Quote marks in "alt" text break media attribute parsing
Open, NormalPublic

Description

The following wikitext:

Before
[[File:Translating the wiki way.webm|thumb|400px|thumbtime=16:00|Niklas Laxström explains the features that allowed [[translatewiki.net]] to provide MediaWiki with more than 300 locales.|alt=Niklas Laxström, ''Translating the wiki way: Simple, fast, fun'', Wikimania 2012]]

Renders visually as:

That is to say, the alt text is not the caption. Rather, the bit that doesn't start with any with equals sign, is the caption. When editing the above in VisualEditor, it looks fine at first:

But, when without changing anything, or when changing something unrelated elsewhere on the page, it will be serialised incorrectly. This caused an unsuspecting user to save a dirty diff (revision 851249986) that also unexpectedly inserted use of <nowiki>.

After
[[File:Translating the wiki way.webm|thumb|400px|thumbtime=16:00|Niklas Laxström explains the features that allowed [[translatewiki.net]] to provide MediaWiki with more than 300 locales.|alt=Niklas Laxström, <nowiki>''</nowiki>Translating the wiki way: Simple, fast, fun<nowiki>''</nowiki>, Wikimania 2012]]

In addition to the dirty diff, it also does not roundtrip. After the above edit, re-opening it in VisualEditor now mistakes the alt text (including the syntax alt= itself) as the caption:

After this second save, the page remains consistently damaged with the caption removed.

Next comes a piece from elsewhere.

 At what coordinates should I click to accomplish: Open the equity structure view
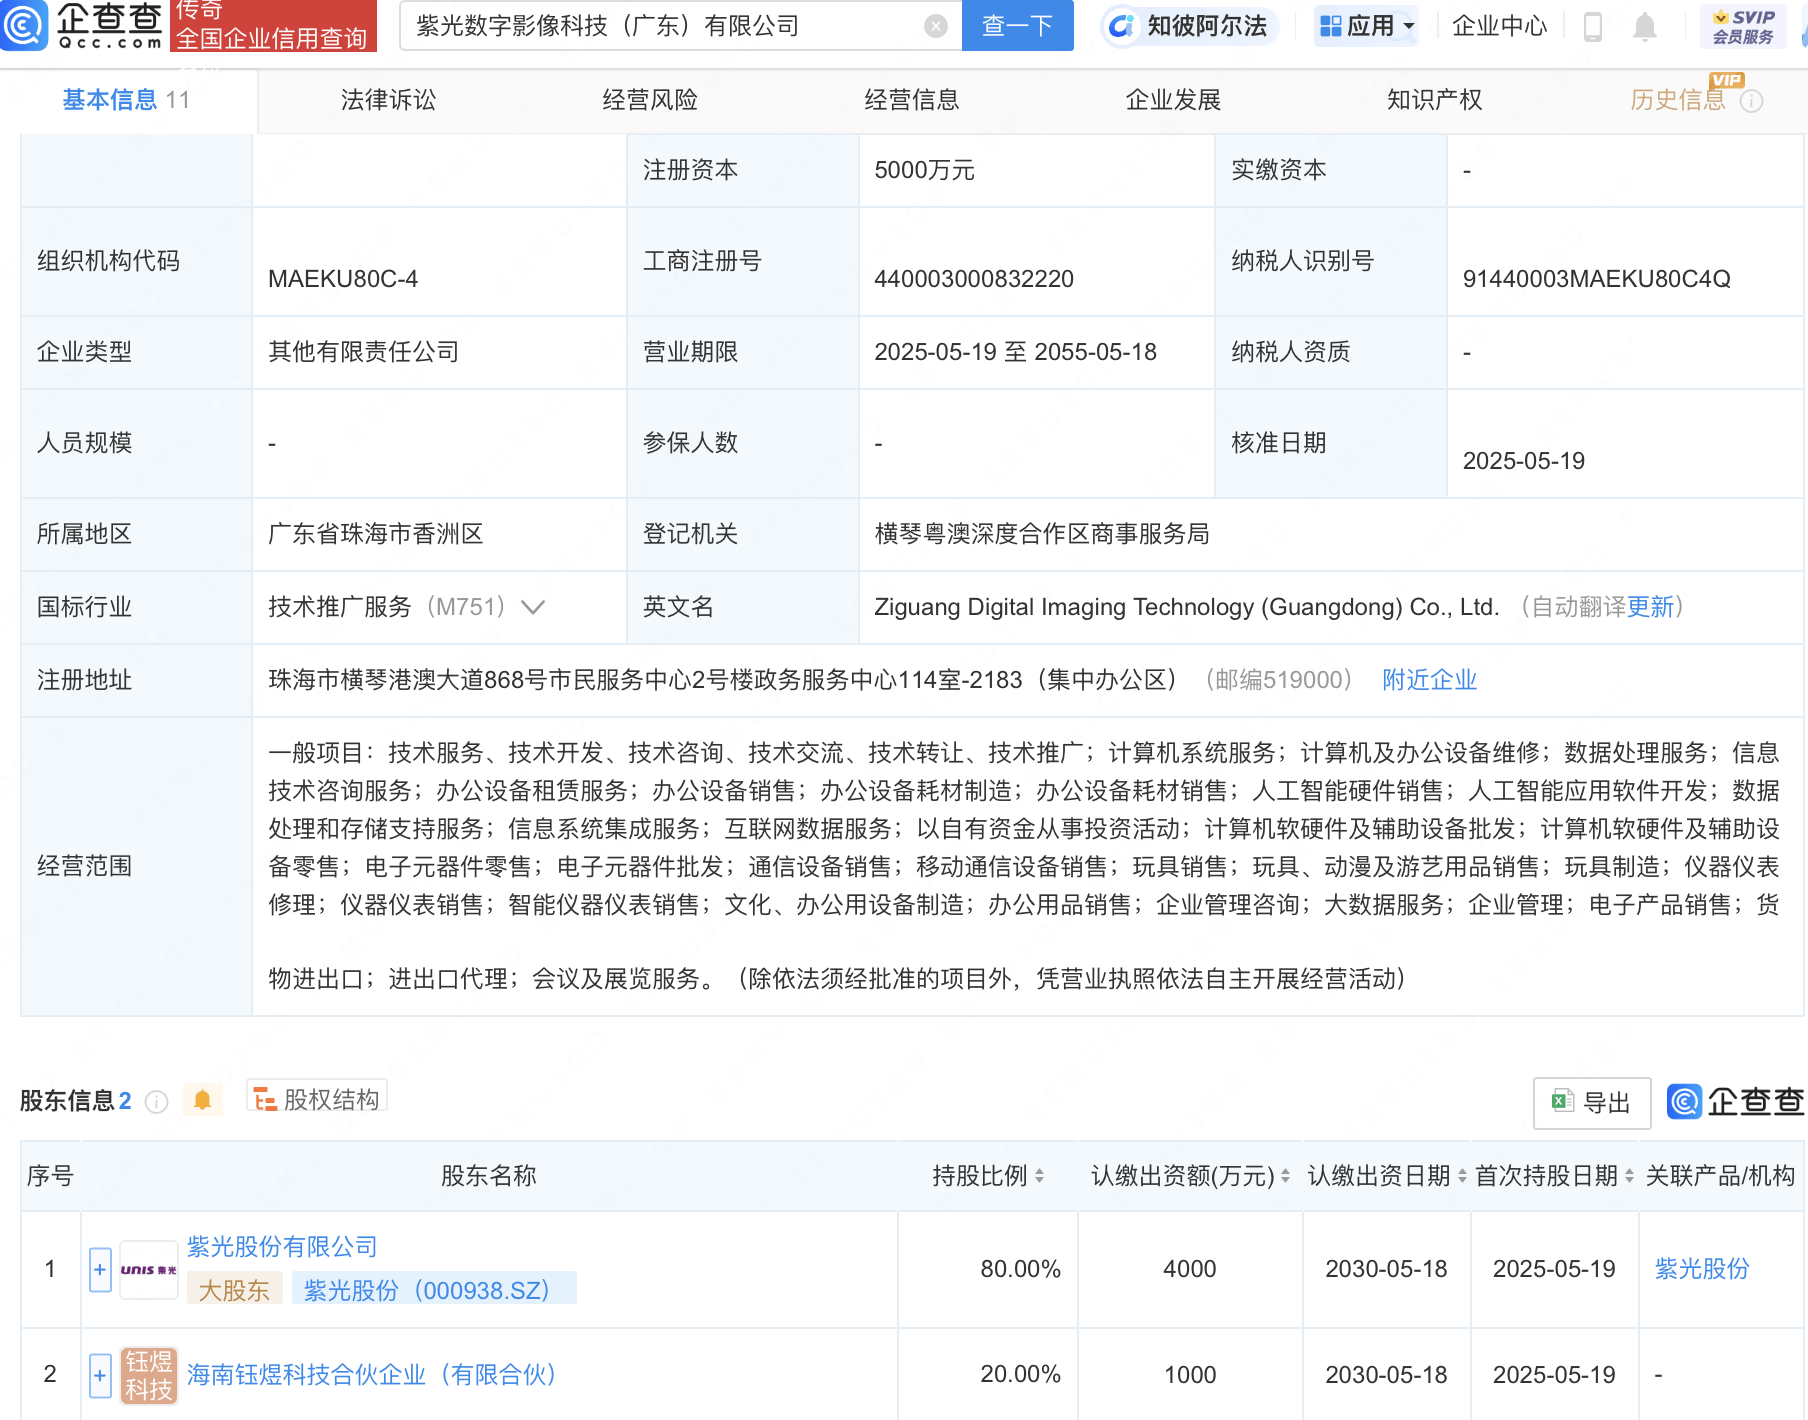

Krinkle created this task.Oct 14 2018, 2:32 AM
Restricted Application added subscribers: jeblad, Aklapper. · View Herald TranscriptOct 14 2018, 2:32 AM
cscott added a subscriber: cscott.Oct 15 2018, 1:02 PM

There's a misfeature in the PHP parser where "anything which doesn't properly parse as an option" is assumed to be a caption. Parsoid mimics this behavior, for better or for worse. (Predictably, see a new syntax proposal here.)

Anyway, that's just to say that the problem is most likely "alt option fails to parse"; the "interpreted as a caption" part is just the "expected" side-effect of any option failing to parse.

cscott added a comment.EditedOct 15 2018, 1:07 PM

And in particular it seems to be the newline between the double-quotes in the caption which is causing the alt attribute to fail.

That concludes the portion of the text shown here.